Fellow hacker Eden (Faran Tahir, Iron Man) also wants to fix the human condition — by wiping out humanity. Yeah, that’s extreme and probably not entirely effective either. Director/Screenwriter Royce Gorsuch sets up a scenario where both main characters want to play God when neither are qualified to be the judge and jury of humanity. It’s not a terrible premise, but the execution is lacking.
Gorsuch liberally peppers the film with visual smoke and mirrors a la quick cuts, busy effects and psychedelic imagery will distract from a shallow plot. Mad Genius almost feels like walking into a movie that’s gone on for an hour with no way of catching up.
Seemingly important plot points and characters get dropped without revisiting and Gorsuch never bothers explaining why Mason is such a cult hero figure to the hacker community. Or why they are so enamored with his efforts and supportive of his plan to ‘fix’ their minds.

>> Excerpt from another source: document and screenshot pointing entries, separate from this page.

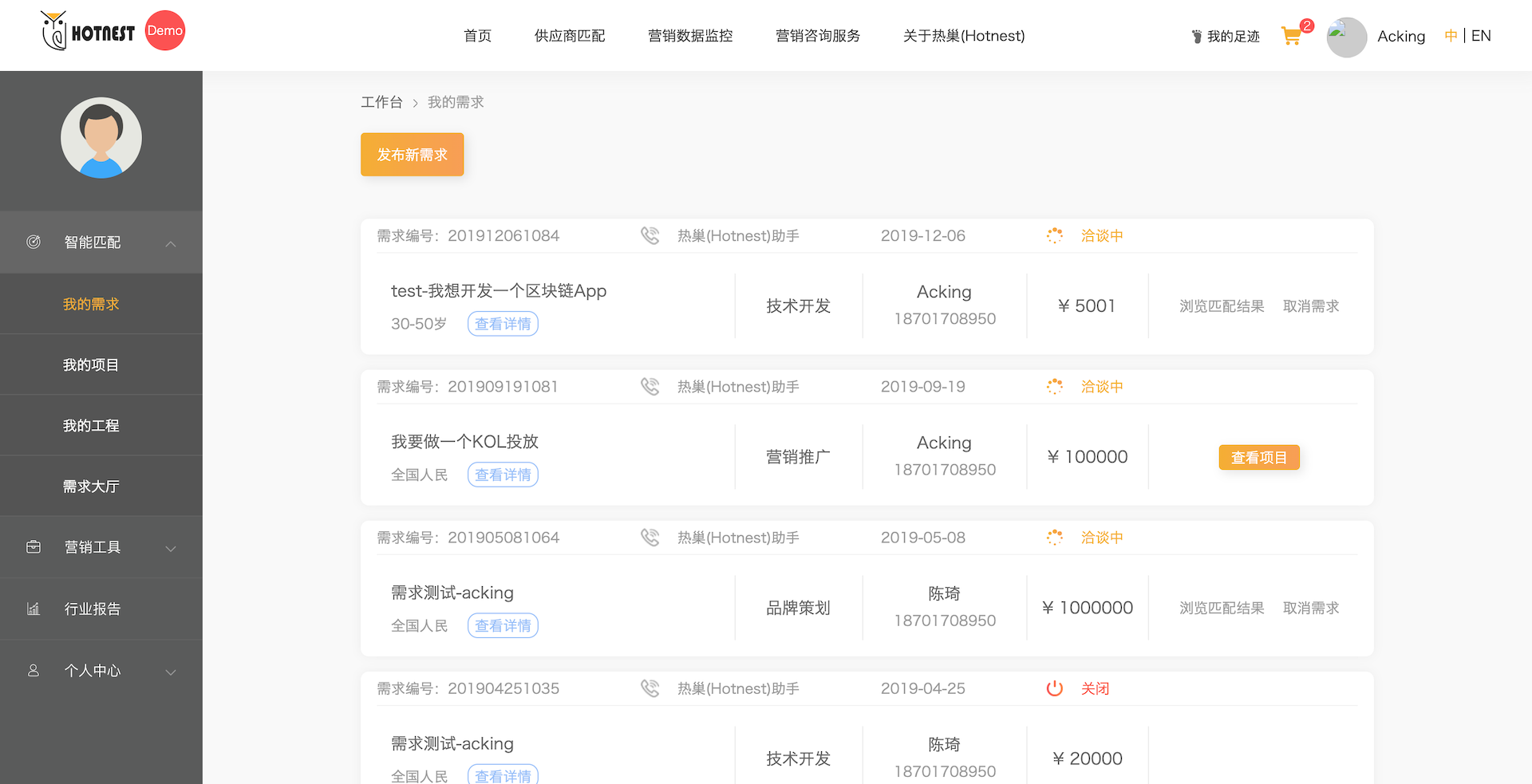Click phone icon for request 201909191081

click(650, 386)
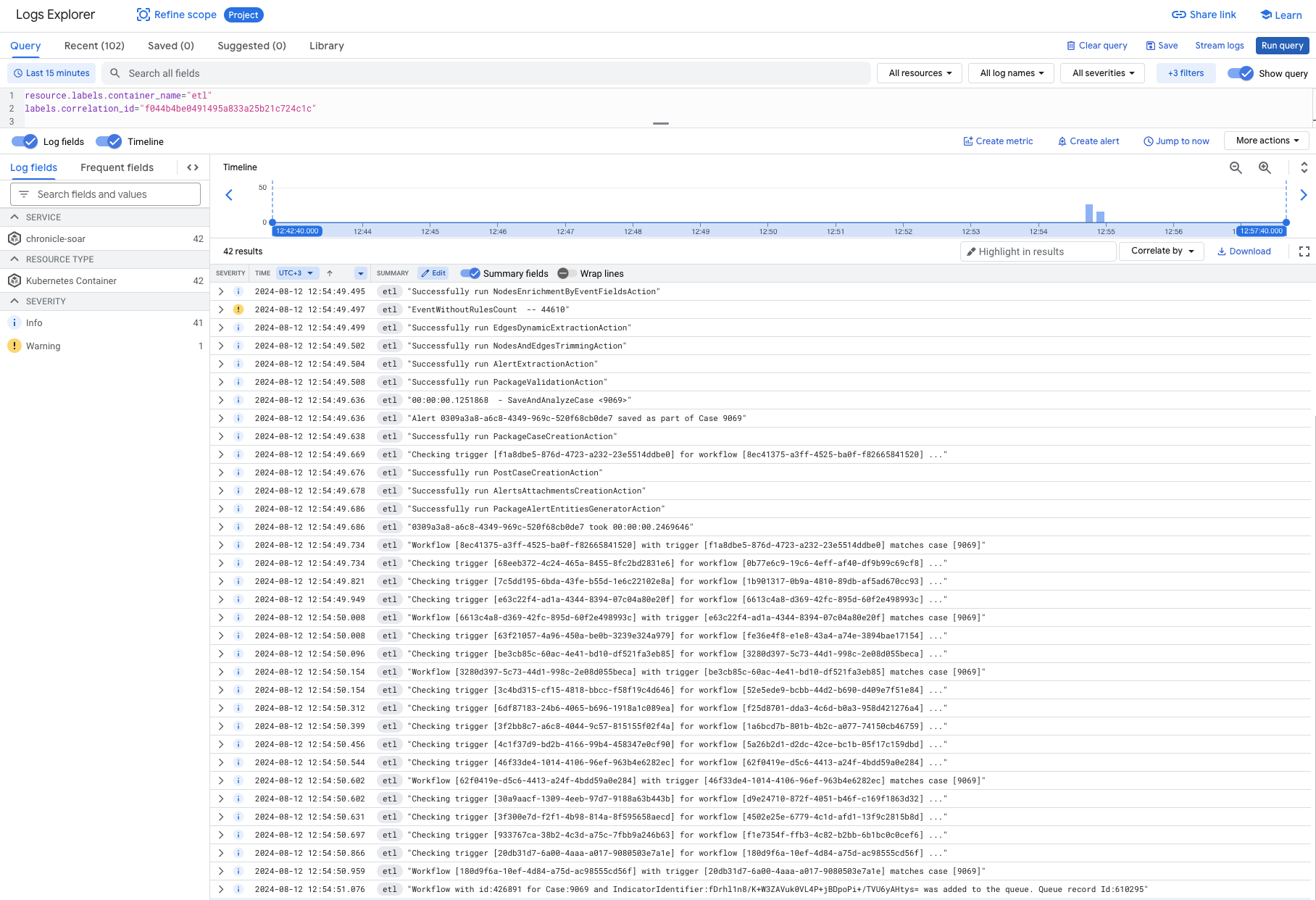1316x900 pixels.
Task: Click the Highlight in results field
Action: (1038, 251)
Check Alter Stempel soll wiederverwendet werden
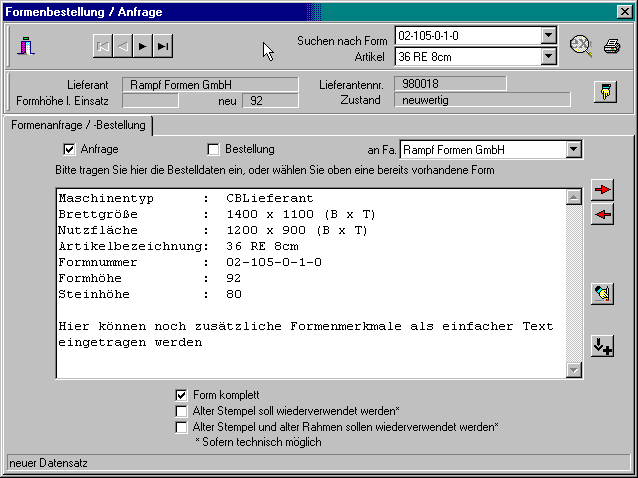Screen dimensions: 638x478 pyautogui.click(x=181, y=411)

Eden is a simplistic evil character and Tahir plays him with a nice sinister edge. Mason lacks the presence to command the screen. Too often he comes off as clueless in spite of his presumed super intelligence. Finn isn’t quite wild or funny enough for Mechlowicz to do much with him, but he brings some much needed energy to the film.
At least Mason has someone trying to keep him accountable in Sawyer (Spencer Locke, Insidious: The Last Key), a flower child who isn’t in to all the drugs and rave life Mason is accustomed. Gorsuch didn’t put much thought into his female characters. They’re treated like trophies at best and lust objects at worst. Even in the most bare bones romantic subplot there’s a few scenes to explain why the woman would be into the guy. In Mad Genius, it’s simply a function of the plot. The male characters just need someone for their pent up sexual frustration.
Gorsuch puts so much emphasis on style and out there visuals that occasionally he finds some winners. Mason’s glowing fox mask in his live stream alter ego Mr. Vix is a standout. And the glitch moments where Mason and Finn swap places is an interesting effect.
Overall, Gorsuch fails to deliver on the questions he raises. Maybe he presumes Mason’s swagger and Finn’s attitude will carry the film through its rough narrative patches? Mad Genius may win over hacker heads, but I’m happy to stay disconnected from this matrix.